CD11d integrin blockade reduces the systemic inflammatory response syndrome after traumatic brain injury in rats

Abstract

Traumatic CNS injury triggers a systemic inflammatory response syndrome (SIRS), in which circulating inflammatory cells invade body organs causing local inflammation and tissue damage. We have shown that the SIRS caused by spinal cord injury is greatly reduced by acute intravenous treatment with an antibody against the CD11d subunit of the CD11d/CD18 integrin expressed by neutrophils and monocyte/macrophages, a treatment that reduces their efflux from the circulation. Traumatic brain injury (TBI) is a frequently occurring injury after motor vehicle accidents, sporting and military injuries, and falls. Our studies have shown that the anti-CD11d treatment diminishes brain inflammation and oxidative injury after moderate or mild TBI, improving neurological outcomes. Accordingly, we examined the impact of this treatment on the SIRS triggered by TBI. The anti-CD11d treatment was given at 2h after a single moderate (2.5-3.0 atm) or 2 and 24h after each of three consecutive mild (1.0-1.5 atm) fluid percussion TBIs. Sham-injured, saline-treated rats served as controls. At 24h, 72 h, and 4 or 8 weeks after the single TBI and after the third of three TBIs, lungs of rats were examined histochemically, immunocytochemically and biochemically for downstream effects of SIRS including inflammation, tissue damage and expression of oxidative enzymes. Lung sections revealed that both the single moderate and repeated mild TBI caused alveolar disruption, thickening of inter-alveolar tissue, hemorrhage into the parenchyma and increased density of intra-and peri-alveolar macrophages.
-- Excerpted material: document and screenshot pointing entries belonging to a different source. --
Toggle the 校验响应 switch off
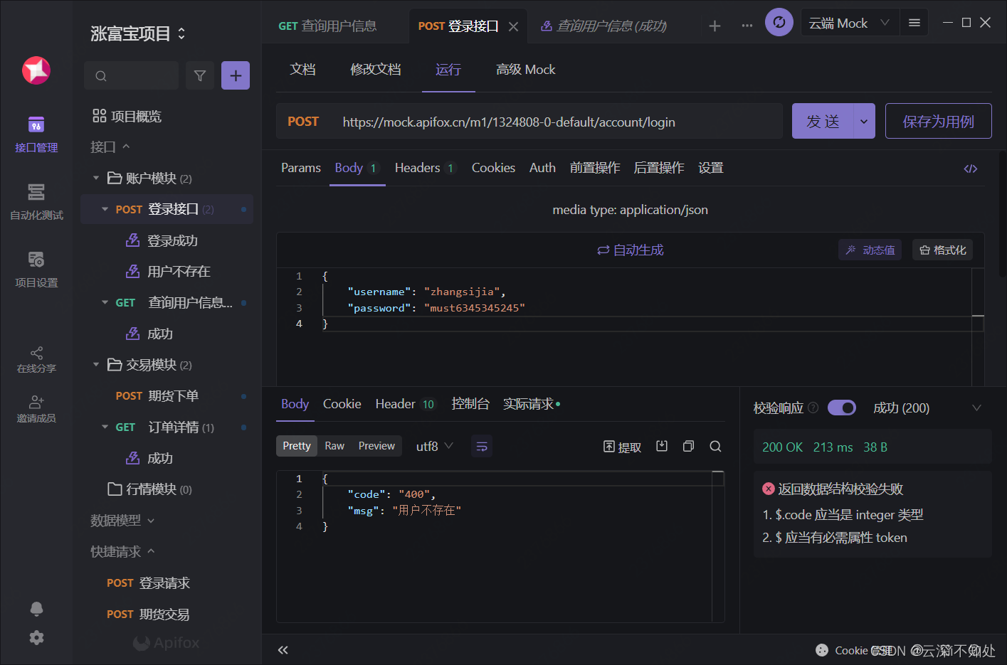This screenshot has height=665, width=1007. pyautogui.click(x=841, y=408)
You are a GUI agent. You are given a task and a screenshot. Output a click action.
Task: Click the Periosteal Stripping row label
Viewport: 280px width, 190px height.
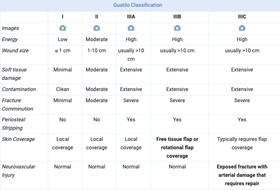click(x=14, y=124)
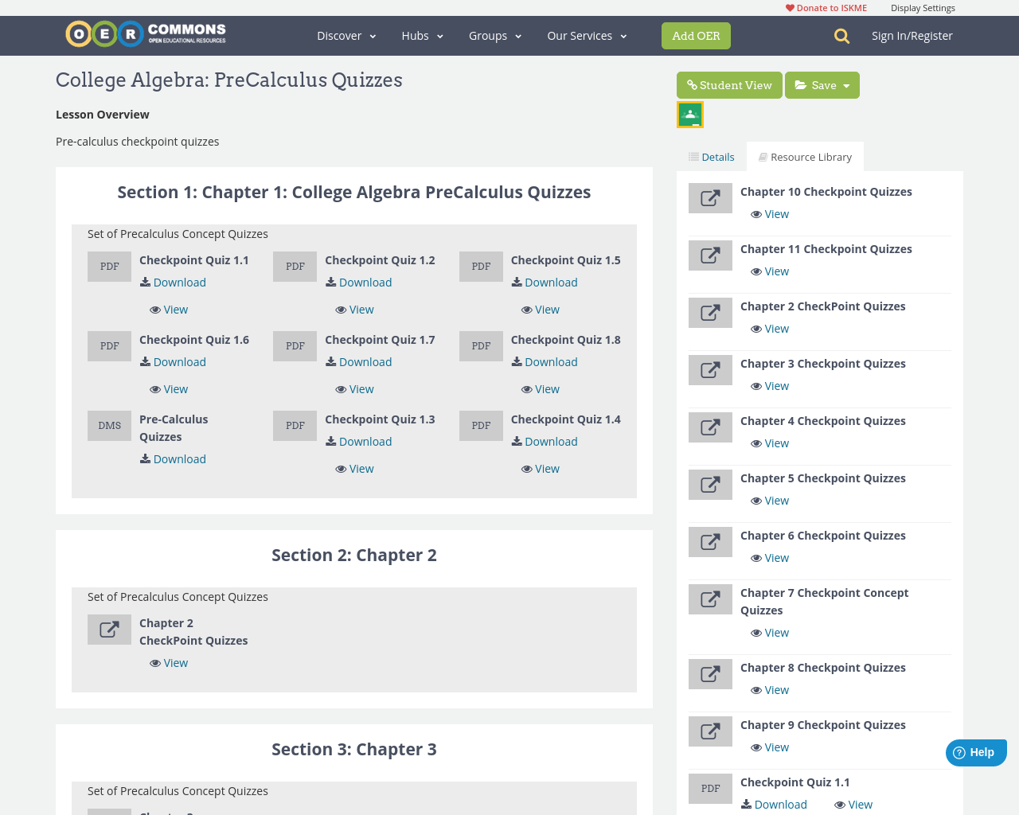Switch to the Details tab
The width and height of the screenshot is (1019, 815).
click(x=711, y=156)
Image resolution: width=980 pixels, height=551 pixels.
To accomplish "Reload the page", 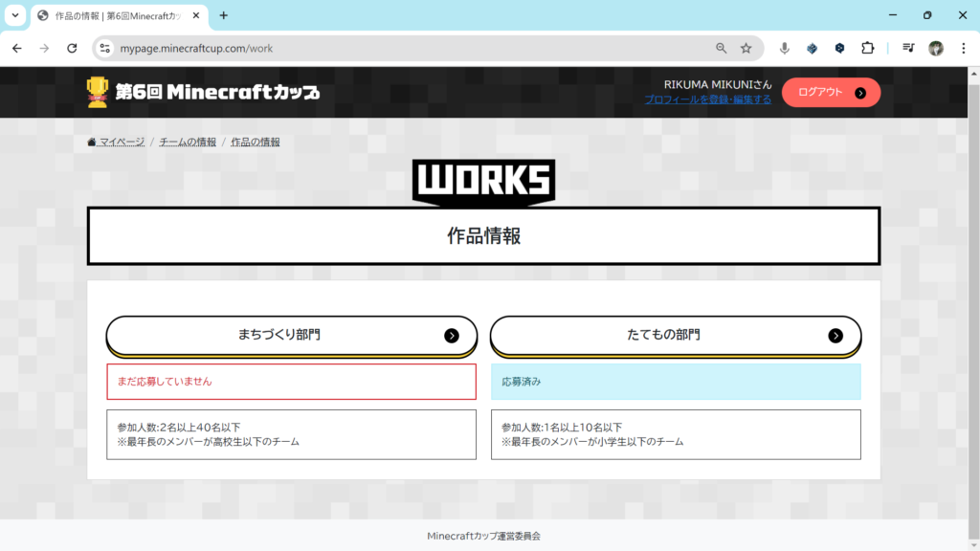I will 72,49.
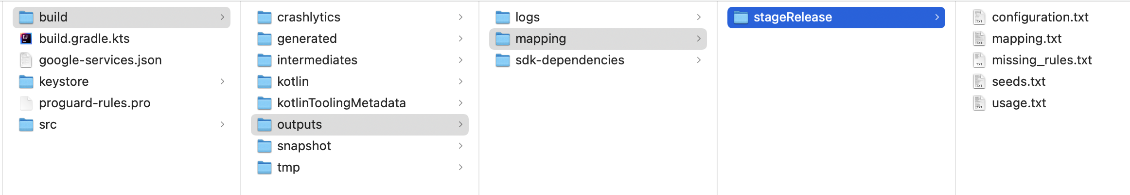Click the seeds.txt text file icon
Viewport: 1130px width, 195px height.
coord(979,81)
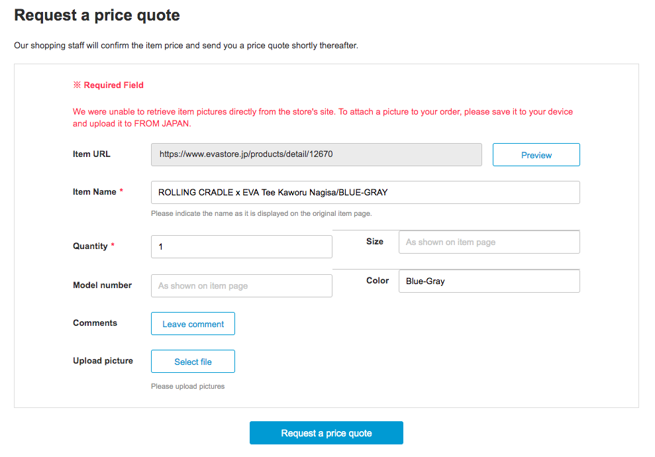Click the Upload picture label
The width and height of the screenshot is (655, 457).
coord(103,360)
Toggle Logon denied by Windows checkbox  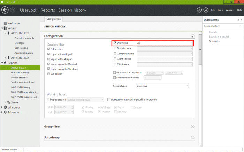48,69
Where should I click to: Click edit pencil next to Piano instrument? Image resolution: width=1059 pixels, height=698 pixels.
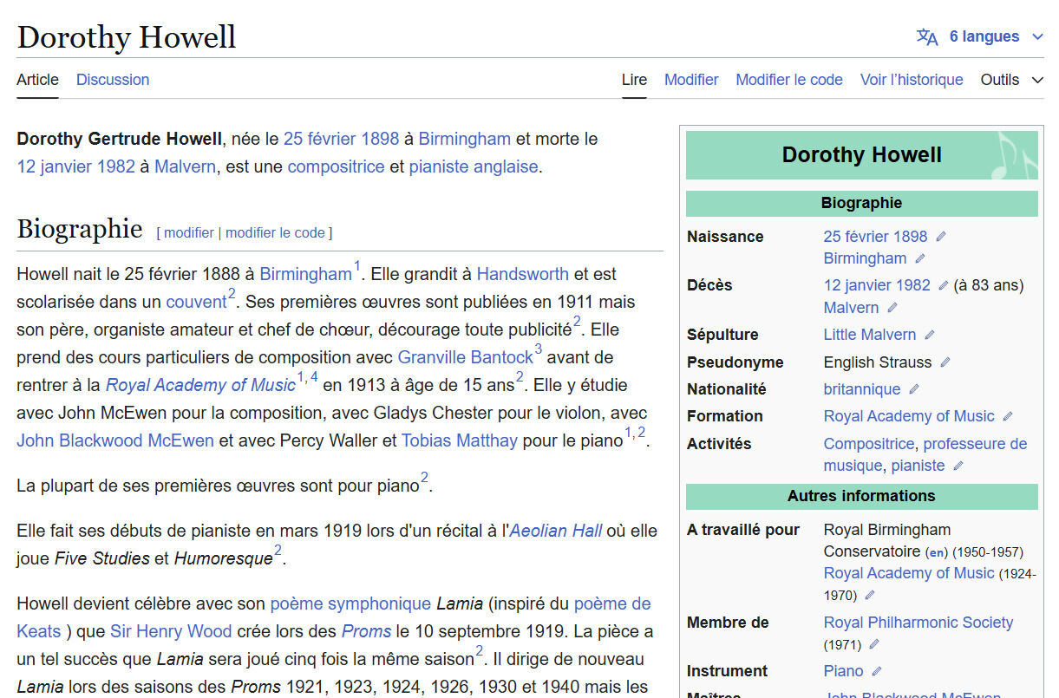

The anti-CD11d treatment decreased the intrapulmonary influx of neutrophils and the density of activated macrophages and the activity of myeloperoxidase after these TBIs. Moreover, Western blotting studies showed that the treatment decreased lung protein levels of oxidative enzymes gp91(phox), inducible nitric oxide synthase and cyclooxygenase-2, as well as the apoptotic pathway enzyme caspase-3 and levels of 4-hydroxynonenal-bound proteins (an indicator of lipid peroxidation). Decreased expression of the cytoprotective transcription factor Nrf2 reflected decreased lung oxidative stress. Anti-CD11d treatment also diminished the lung concentration of free radicals and tissue aldehydes. In conclusion, the substantial lung component of the SIRS after single or repeated TBIs is significantly decreased by a simple, minimally invasive and short-lasting anti-inflammatory treatment.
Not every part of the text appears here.